If Apple Misses Earnings: The Ultimate Bear Trap?
Brilliant.
I don't agree with everything Pallotta wrote. Speaking of "intellectually lazy," he made the standard Apple vs. Amazon.com (AMZN) valuation argument and rehashed the old, context-lacking Steve Jobs committed the same errors Tim Cook is line. But, it's all good, because I see where he was going with it. I refuse to allow sideline gripes to take away from his thoughtful, bigger picture argument.
This whole mess has investors in an almost impossible position.
Very few people should be trading AAPL. Dig Robert Weinstein's excellent trading-focused AAPL articles and follow him on Twitter, but be careful; few people are as nimble as Robert and Tom DeMark, Market Studies founder and CEO highlighted in Robert's piece.

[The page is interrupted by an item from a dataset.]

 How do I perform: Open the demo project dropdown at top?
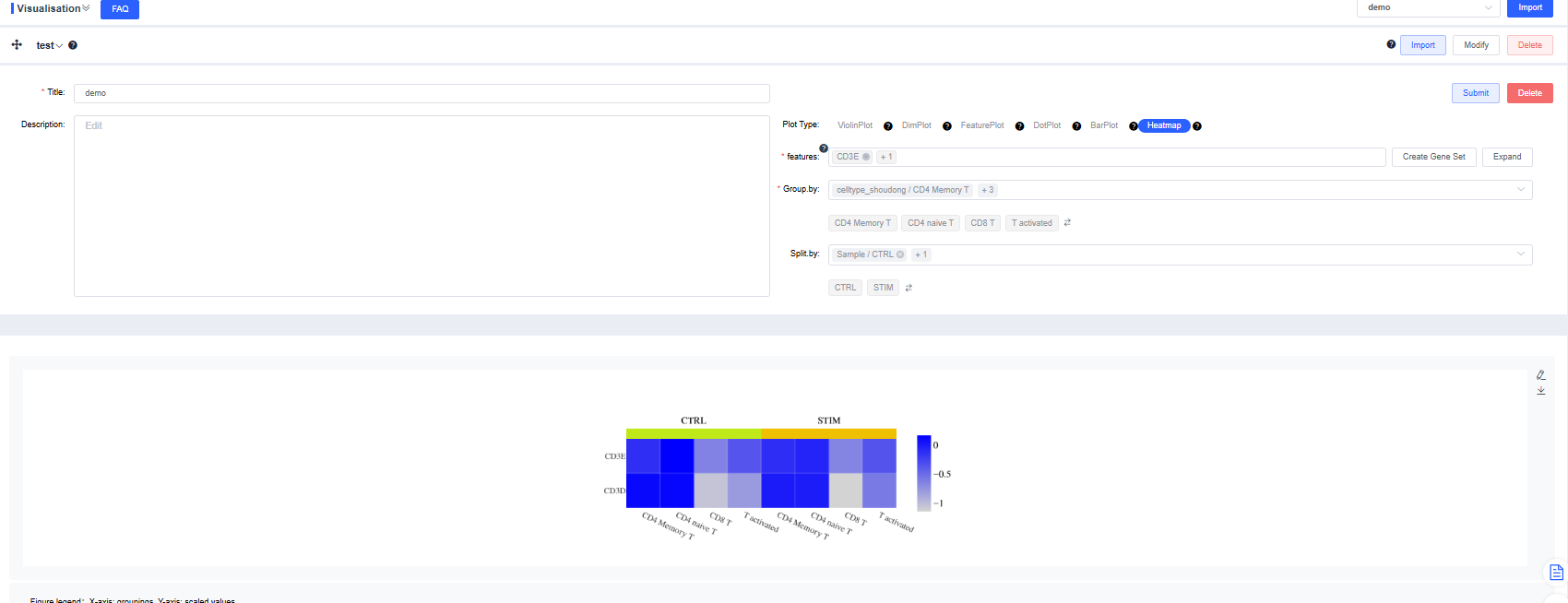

Even if AAPL goes up in a straight line from here, I'm not sure it's suitable for most long-term investors any longer. You need to be able to sleep at night; not worry that your future could come under fire thanks to an errant headline on a shaky iPhone 5 source report.
That said, you need to assess the situation for yourself on the basis of your personal financial situation and psychological makeup. Don't take this conversation with yourself lightly. AAPL has become serious business; it's no longer a moving party on the way to $1,111.
But, if Apple misses earnings, it might be the ultimate bear trap.
Apple's Cook and Peter Oppenheimer report next week. We say this before every Apple release, but this one probably is the most important in the company's history.
If Apple misses, or otherwise disappoints, the stock could make the recent collapse look tame. That might just present an opportunity of epic proportion for certain, thick-skinned, well-off and experienced long-term investors. Somebody who can take the heat and afford -- in the literal sense -- the inherent risk associated with buying AAPL in the doldrums.